Problem: Retype all of the entries precisely.

Source records
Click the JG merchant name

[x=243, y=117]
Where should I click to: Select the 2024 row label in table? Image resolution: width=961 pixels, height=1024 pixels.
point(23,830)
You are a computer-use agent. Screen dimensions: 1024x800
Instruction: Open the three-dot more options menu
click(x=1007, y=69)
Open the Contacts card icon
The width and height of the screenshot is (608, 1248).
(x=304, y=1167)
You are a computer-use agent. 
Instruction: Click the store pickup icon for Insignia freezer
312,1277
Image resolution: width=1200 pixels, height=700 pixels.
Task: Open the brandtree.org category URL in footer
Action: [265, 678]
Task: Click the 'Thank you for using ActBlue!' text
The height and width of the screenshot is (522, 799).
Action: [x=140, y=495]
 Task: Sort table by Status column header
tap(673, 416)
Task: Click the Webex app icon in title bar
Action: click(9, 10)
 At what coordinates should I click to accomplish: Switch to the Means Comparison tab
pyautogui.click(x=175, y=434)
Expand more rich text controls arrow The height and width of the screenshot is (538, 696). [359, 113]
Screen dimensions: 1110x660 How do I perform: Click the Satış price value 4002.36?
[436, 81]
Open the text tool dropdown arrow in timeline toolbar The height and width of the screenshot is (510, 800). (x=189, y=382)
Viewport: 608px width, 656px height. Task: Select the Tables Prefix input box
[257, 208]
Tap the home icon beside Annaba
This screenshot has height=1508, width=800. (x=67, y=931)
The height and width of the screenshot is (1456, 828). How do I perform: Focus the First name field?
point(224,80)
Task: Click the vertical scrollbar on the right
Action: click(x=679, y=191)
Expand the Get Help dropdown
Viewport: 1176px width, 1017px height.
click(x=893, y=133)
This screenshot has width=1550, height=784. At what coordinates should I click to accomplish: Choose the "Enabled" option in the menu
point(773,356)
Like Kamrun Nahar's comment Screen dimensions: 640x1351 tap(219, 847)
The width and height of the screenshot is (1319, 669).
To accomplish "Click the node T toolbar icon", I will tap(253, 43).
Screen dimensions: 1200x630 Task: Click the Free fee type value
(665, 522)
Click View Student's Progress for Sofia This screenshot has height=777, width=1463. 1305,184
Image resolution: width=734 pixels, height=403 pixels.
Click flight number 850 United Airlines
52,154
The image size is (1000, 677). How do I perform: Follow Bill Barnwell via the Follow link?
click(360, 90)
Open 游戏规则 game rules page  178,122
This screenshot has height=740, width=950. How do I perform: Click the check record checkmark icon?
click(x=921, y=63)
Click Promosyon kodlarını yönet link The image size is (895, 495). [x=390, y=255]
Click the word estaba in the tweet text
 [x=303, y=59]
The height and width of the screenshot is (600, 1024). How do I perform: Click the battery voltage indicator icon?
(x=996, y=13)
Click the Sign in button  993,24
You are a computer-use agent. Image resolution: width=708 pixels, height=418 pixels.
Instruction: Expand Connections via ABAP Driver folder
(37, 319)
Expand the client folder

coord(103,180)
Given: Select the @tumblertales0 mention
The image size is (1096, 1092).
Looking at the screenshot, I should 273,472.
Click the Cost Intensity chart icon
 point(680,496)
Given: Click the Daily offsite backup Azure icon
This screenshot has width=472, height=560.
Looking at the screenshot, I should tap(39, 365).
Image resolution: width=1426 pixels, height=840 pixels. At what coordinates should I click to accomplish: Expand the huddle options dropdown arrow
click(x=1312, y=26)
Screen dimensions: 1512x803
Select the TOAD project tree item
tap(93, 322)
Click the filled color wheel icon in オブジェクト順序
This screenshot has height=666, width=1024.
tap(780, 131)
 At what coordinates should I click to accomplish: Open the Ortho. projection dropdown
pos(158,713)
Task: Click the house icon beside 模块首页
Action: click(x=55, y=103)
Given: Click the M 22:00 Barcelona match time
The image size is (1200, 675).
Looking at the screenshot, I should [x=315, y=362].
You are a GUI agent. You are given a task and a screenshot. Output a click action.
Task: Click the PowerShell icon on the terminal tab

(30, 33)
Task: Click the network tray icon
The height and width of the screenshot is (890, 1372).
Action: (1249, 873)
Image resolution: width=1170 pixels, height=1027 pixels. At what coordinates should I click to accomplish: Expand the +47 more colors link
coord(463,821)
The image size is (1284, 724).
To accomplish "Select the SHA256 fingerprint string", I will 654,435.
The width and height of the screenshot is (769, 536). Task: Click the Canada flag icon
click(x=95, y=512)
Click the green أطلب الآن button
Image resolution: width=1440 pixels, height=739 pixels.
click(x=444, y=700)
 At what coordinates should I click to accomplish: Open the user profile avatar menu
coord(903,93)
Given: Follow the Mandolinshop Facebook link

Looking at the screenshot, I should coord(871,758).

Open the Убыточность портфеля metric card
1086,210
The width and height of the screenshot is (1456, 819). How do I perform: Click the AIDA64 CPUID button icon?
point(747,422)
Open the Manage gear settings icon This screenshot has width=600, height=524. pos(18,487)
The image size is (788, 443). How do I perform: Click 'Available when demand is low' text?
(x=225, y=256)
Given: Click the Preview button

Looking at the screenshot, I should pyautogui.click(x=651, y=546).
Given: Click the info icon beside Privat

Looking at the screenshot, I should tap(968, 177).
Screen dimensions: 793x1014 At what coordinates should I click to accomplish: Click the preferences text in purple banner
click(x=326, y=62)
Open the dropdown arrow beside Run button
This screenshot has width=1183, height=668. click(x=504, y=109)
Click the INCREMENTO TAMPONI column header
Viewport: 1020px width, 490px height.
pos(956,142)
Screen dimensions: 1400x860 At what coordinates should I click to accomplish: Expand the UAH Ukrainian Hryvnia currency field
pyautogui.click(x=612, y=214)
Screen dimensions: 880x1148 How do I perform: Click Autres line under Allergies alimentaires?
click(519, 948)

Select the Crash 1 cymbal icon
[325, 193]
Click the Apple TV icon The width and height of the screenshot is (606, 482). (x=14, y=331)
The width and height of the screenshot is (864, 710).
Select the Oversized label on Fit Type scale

Solution to this problem:
Click the JG merchant name

[x=243, y=117]
Where should I click to: Select the 2024 row label in table? Image resolution: width=961 pixels, height=1024 pixels.
point(23,830)
You are a computer-use agent. Screen dimensions: 1024x800
Instruction: Open the three-dot more options menu
click(x=1007, y=69)
Open the Contacts card icon
The width and height of the screenshot is (608, 1248).
(x=304, y=1167)
You are a computer-use agent. 
Instruction: Click the store pickup icon for Insignia freezer
312,1277
Image resolution: width=1200 pixels, height=700 pixels.
Task: Open the brandtree.org category URL in footer
Action: [265, 678]
Task: Click the 'Thank you for using ActBlue!' text
The height and width of the screenshot is (522, 799).
Action: [x=140, y=495]
 Task: Sort table by Status column header
tap(673, 416)
Task: Click the Webex app icon in title bar
Action: click(9, 10)
 At what coordinates should I click to accomplish: Switch to the Means Comparison tab
pyautogui.click(x=175, y=434)
Expand more rich text controls arrow The height and width of the screenshot is (538, 696). [359, 113]
Screen dimensions: 1110x660 How do I perform: Click the Satış price value 4002.36?
[436, 81]
Open the text tool dropdown arrow in timeline toolbar The height and width of the screenshot is (510, 800). (x=189, y=382)
Viewport: 608px width, 656px height. Task: Select the Tables Prefix input box
[257, 208]
Tap the home icon beside Annaba
This screenshot has height=1508, width=800. (x=67, y=931)
The height and width of the screenshot is (1456, 828). How do I perform: Focus the First name field?
point(224,80)
Task: Click the vertical scrollbar on the right
Action: click(x=679, y=191)
Expand the Get Help dropdown
Viewport: 1176px width, 1017px height.
click(x=893, y=133)
This screenshot has width=1550, height=784. At what coordinates should I click to accomplish: Choose the "Enabled" option in the menu
point(773,356)
Like Kamrun Nahar's comment Screen dimensions: 640x1351 tap(219, 847)
The width and height of the screenshot is (1319, 669).
To accomplish "Click the node T toolbar icon", I will tap(253, 43).
Screen dimensions: 1200x630 Task: Click the Free fee type value
(665, 522)
Click View Student's Progress for Sofia This screenshot has height=777, width=1463. 1305,184
Image resolution: width=734 pixels, height=403 pixels.
Click flight number 850 United Airlines
52,154
The image size is (1000, 677). How do I perform: Follow Bill Barnwell via the Follow link?
click(360, 90)
Open 游戏规则 game rules page  178,122
This screenshot has height=740, width=950. How do I perform: Click the check record checkmark icon?
click(x=921, y=63)
Click Promosyon kodlarını yönet link The image size is (895, 495). [x=390, y=255]
Click the word estaba in the tweet text
 [x=303, y=59]
The height and width of the screenshot is (600, 1024). How do I perform: Click the battery voltage indicator icon?
(x=996, y=13)
Click the Sign in button  993,24
You are a computer-use agent. Image resolution: width=708 pixels, height=418 pixels.
Instruction: Expand Connections via ABAP Driver folder
(37, 319)
Expand the client folder

coord(103,180)
Given: Select the @tumblertales0 mention
The image size is (1096, 1092).
Looking at the screenshot, I should 273,472.
Click the Cost Intensity chart icon
 point(680,496)
Given: Click the Daily offsite backup Azure icon
This screenshot has width=472, height=560.
Looking at the screenshot, I should tap(39, 365).
Image resolution: width=1426 pixels, height=840 pixels. At what coordinates should I click to accomplish: Expand the huddle options dropdown arrow
click(x=1312, y=26)
Screen dimensions: 1512x803
Select the TOAD project tree item
tap(93, 322)
Click the filled color wheel icon in オブジェクト順序
This screenshot has height=666, width=1024.
tap(780, 131)
 At what coordinates should I click to accomplish: Open the Ortho. projection dropdown
pos(158,713)
Task: Click the house icon beside 模块首页
Action: click(x=55, y=103)
Given: Click the M 22:00 Barcelona match time
The image size is (1200, 675).
Looking at the screenshot, I should [x=315, y=362].
You are a GUI agent. You are given a task and a screenshot. Output a click action.
Task: Click the PowerShell icon on the terminal tab

(30, 33)
Task: Click the network tray icon
The height and width of the screenshot is (890, 1372).
Action: (1249, 873)
Image resolution: width=1170 pixels, height=1027 pixels. At what coordinates should I click to accomplish: Expand the +47 more colors link
coord(463,821)
The image size is (1284, 724).
To accomplish "Select the SHA256 fingerprint string", I will 654,435.
The width and height of the screenshot is (769, 536). Task: Click the Canada flag icon
click(x=95, y=512)
Click the green أطلب الآن button
Image resolution: width=1440 pixels, height=739 pixels.
click(x=444, y=700)
 At what coordinates should I click to accomplish: Open the user profile avatar menu
coord(903,93)
Given: Follow the Mandolinshop Facebook link

Looking at the screenshot, I should coord(871,758).

Open the Убыточность портфеля metric card
1086,210
The width and height of the screenshot is (1456, 819). How do I perform: Click the AIDA64 CPUID button icon?
point(747,422)
Open the Manage gear settings icon This screenshot has width=600, height=524. pos(18,487)
The image size is (788, 443). How do I perform: Click 'Available when demand is low' text?
(x=225, y=256)
Given: Click the Preview button

Looking at the screenshot, I should pyautogui.click(x=651, y=546).
Given: Click the info icon beside Privat

Looking at the screenshot, I should tap(968, 177).
Screen dimensions: 793x1014 At what coordinates should I click to accomplish: Click the preferences text in purple banner
click(x=326, y=62)
Open the dropdown arrow beside Run button
This screenshot has width=1183, height=668. click(x=504, y=109)
Click the INCREMENTO TAMPONI column header
Viewport: 1020px width, 490px height.
pos(956,142)
Screen dimensions: 1400x860 At what coordinates should I click to accomplish: Expand the UAH Ukrainian Hryvnia currency field
pyautogui.click(x=612, y=214)
Screen dimensions: 880x1148 How do I perform: Click Autres line under Allergies alimentaires?
click(519, 948)

Select the Crash 1 cymbal icon
[325, 193]
Click the Apple TV icon The width and height of the screenshot is (606, 482). (x=14, y=331)
The width and height of the screenshot is (864, 710).
Select the Oversized label on Fit Type scale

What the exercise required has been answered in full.